Maven repositories - short intro

Maven completely relies on repositories to do the work. There are remote repositories (plural!) and local repository (singular!). The remote repositories are (from the developer's point of view) "remote", since he has no direct influence on them/it, while local repositories are completely under his control and used directly in build cycle performed by him.

Furthermore, the local repository and remote repository is not the same and are not interchangeable by any means (like deep-filecopy and republishing it on some HTTP server)! These two kinds of repositories shares same "deep" hierarchy and most of the content (JARs, POMs,...) but a local repository is not usable as remote repository, since the metadata information is lost (at least transformed and/or renamed) in it!

Maven uses centralized repositories to provide global access to needed and described artifacts found in project's POM. Furthermore, these remote repositories are heavily used in artifact and maven plugin (which are plain artifacts too) resolution. Even the "clean" goal on fresh maven2 installation will fetch a few plugins (at least the maven-clean-plugin) and it's dependencies from central repository, since maven2 is shipped slim, without plugins!

Repositories for Maven2 are configured at Maven2 level (in settings.xml) and per project level (in POM).

The remote repositories

As it was stated on the beginning, you may have as much remote repositories as you like, but Maven2 comes preconfigured to use the "central" remote repository (see below) as default. The reason why would you like more then one remote repository is simple: you can separate artifacts, you can separate build or even you can create separate environments (these reasons will may be unclear for a common OSS developer).

Remote repositories are accessed mostly over plain HTTP transport, but it is not restricted to it. There are examples to repositories published over HTTPS, FTP or even over HTTPS with client key authentication too (2SSL). For the latter, there are sample deployments using Proximity.

The central remote repository

The central repository is an alias for a "Maven Repository Switchboard" named repository, which is found in maven-project-2.0.x.jar, deployed with Maven2. It points to a symbolic address "http://repo1.maven.org/maven2" which is simply an alias for "http://www.ibiblio.org/maven2/" (as of 2006. 06. 21.). The need for this alias were justified by recent ibiblio and/or codehaus blackout, when the alias was redirected to "http://repo.mergere.com/maven2/" as a quick solution, since all maven2 users without maven-proxy between them and repo "central" was doomed to failing builds!

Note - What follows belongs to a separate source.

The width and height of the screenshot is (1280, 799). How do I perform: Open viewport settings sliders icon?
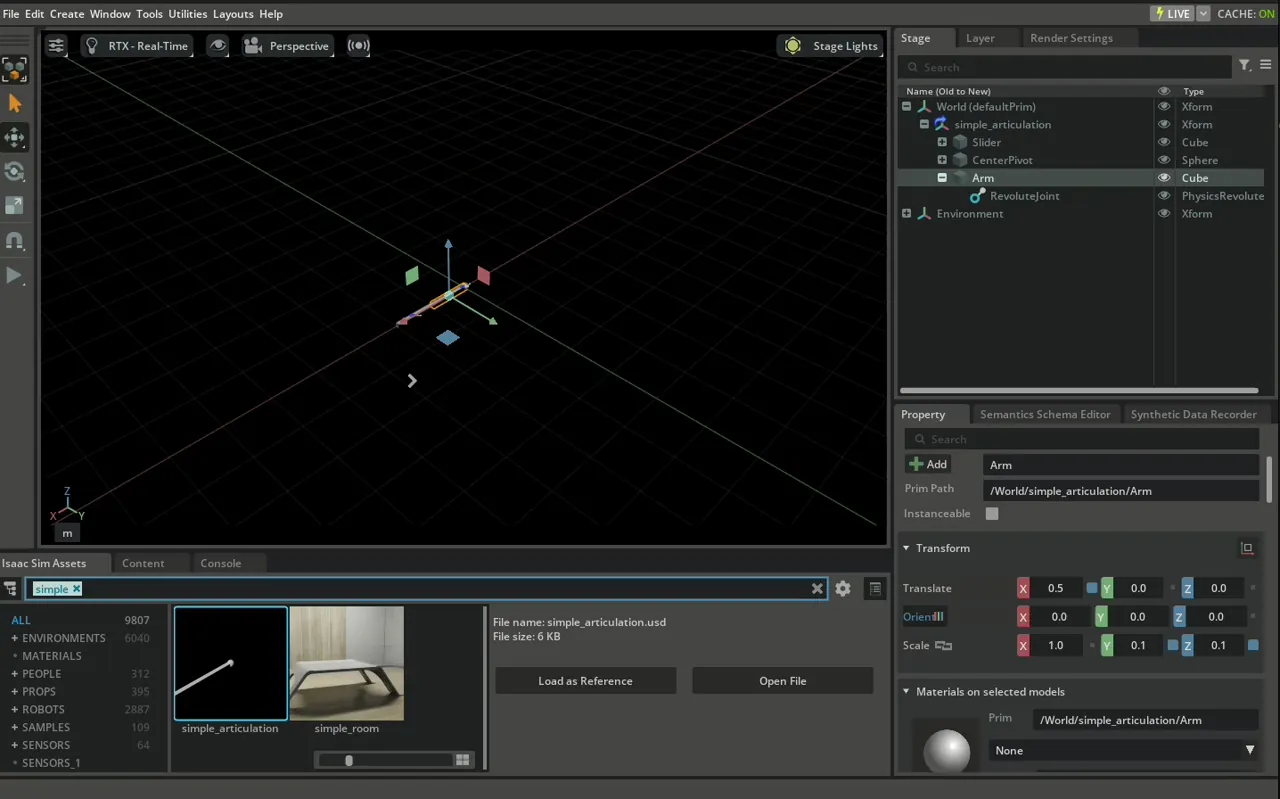point(57,46)
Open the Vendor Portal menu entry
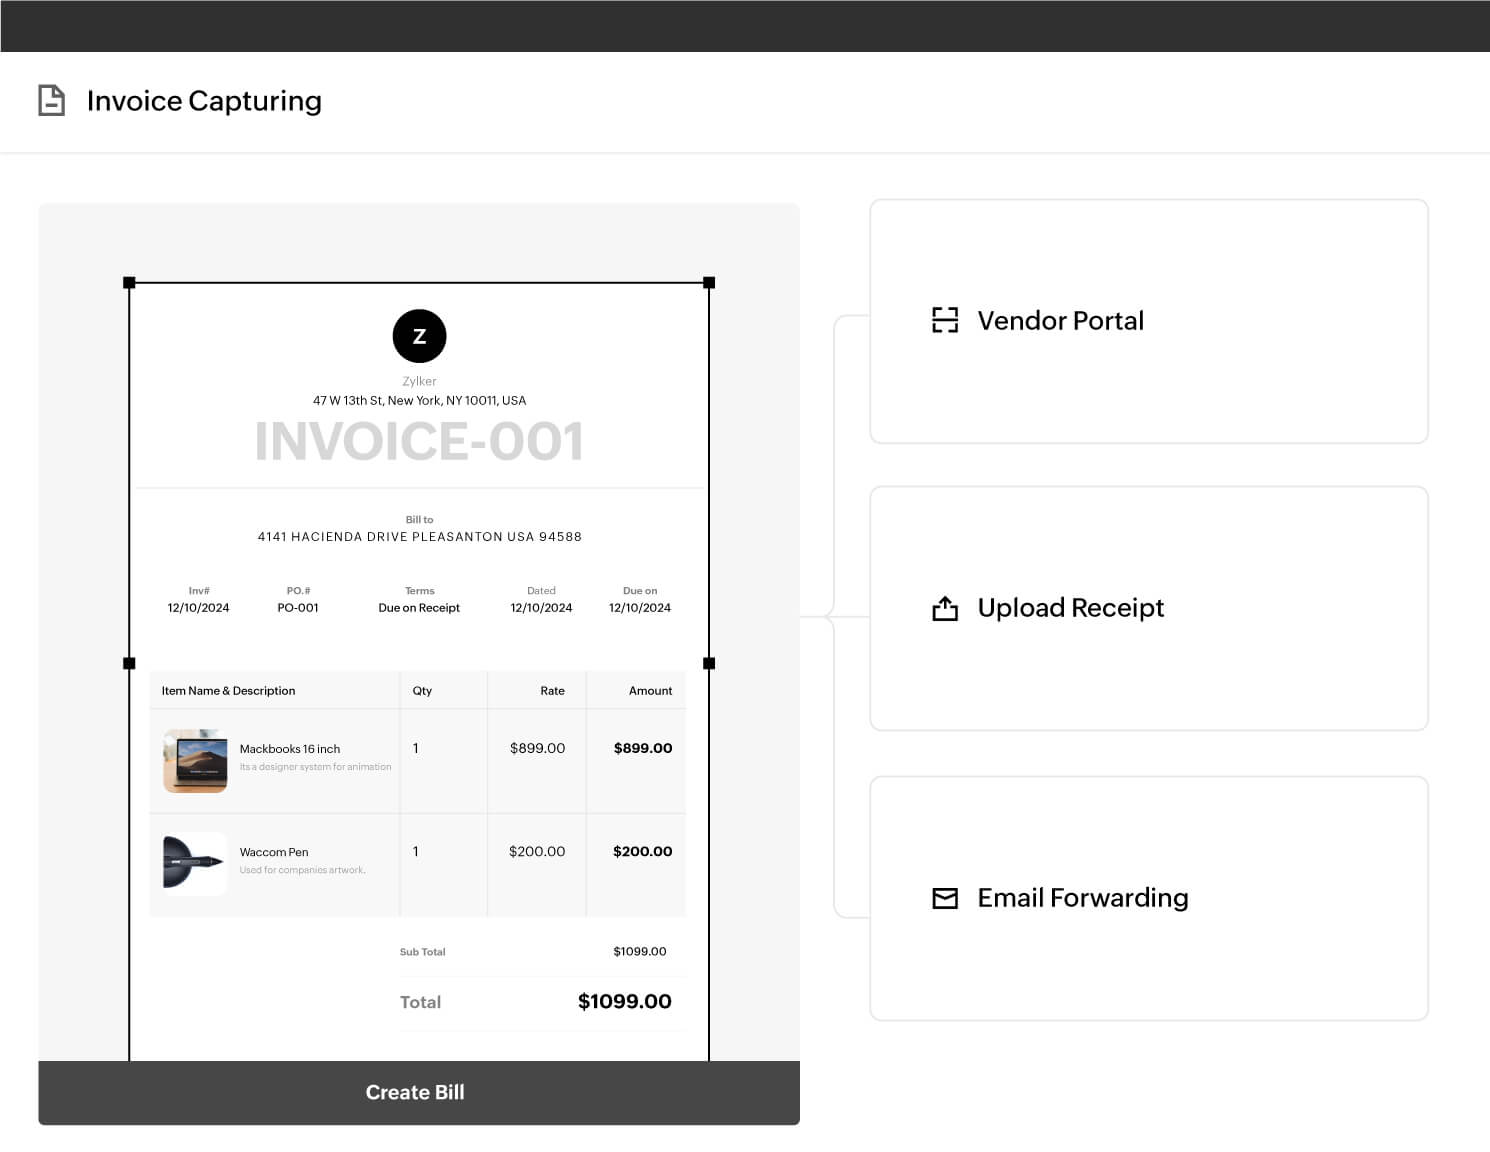 point(1060,320)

The central repository is configured to not hold snapshots (not like Maven1 repository found on ibiblio!) -- a fact that is a way too much ignored (will see later when overrriding reposes why).

The local repository

The local repository is per default created in $HOME/.m2/repository directory. It will by time grow as new artifacts are fetched from remote repositories and as the developer installs artifacts into it locally. Simple formulation would be: the local repository will contain the union of all artifacts and their dependencies ever built with Maven2 using the given local repository.

Repository aggregation

Please read the the Aggregation of proxies may not be your friend article!

As we said already, Proximity aggregates multiple repositories. What does it mean actually? Well, first of all, you don't need to reference four (as provided in default config) different remote repositories (IT nightmare), it is enough only to reference Proximity.

Aggregation does brings some difficulties: what happens if some path (eg. /ant/ant/1.6.5/ant-1.6.5.pom) have defined contents in more then one repository? Proximity solves this by "who serve first - wins" algorithm. When Maven client issues a HTTP GET command with absolute URL (which is computed from artifact's groupId, artifactId and version), Proximity start looking for that item by iterating over his repositories. This is the reason why is so important the repository order in configuration.

Artifact "spoofing"

By placing repository A with similar content before repository B in repository list, we do an intentional spoof of artifacts from B with artifacts from A. This brings endless possibilities (but possibilities to errors too) to us.

Metadata merging

Beside this. for Maven2 to function properly, proper metadata (maven-metadata.xml) is very important. But metadata falls in a special category as opposed to those "general" artifacts descibed before. Spoofing is not always a good solution for them. Imagine a case, when you have configured the following repositories:

  • inhouse, hosted
  • central, proxied from http://repo1.maven.org/maven2
  • apache-snapshot, proxied from http://people.apache.org/maven-snapshot-repository

Let's say, you request artifact Doxia core. You can check yourself, but the /org/apache/maven/doxia/doxia-core/maven-metadata.xml file exists in both, central and apache-snapshot repositories. Which one should be served to Maven if requested?

Since this file is Maven metadata file, it should be merged. The merge operation within Proximity depends on repository's groupId. If the repositories are in the same group, the metadata will be merged, otherwise spoofed.

Using these techniques, we can fight against various "unstable" repositories, or simply "defend" a temporary malfunction (like dissapearance of Jakarta VFS unreleased version). If we would depend on it, we are able with Proximity to "spoof" it back into place at company level without to be doomed to failing builds until the remote repository that is proxied by Proximity is brought back to its original state.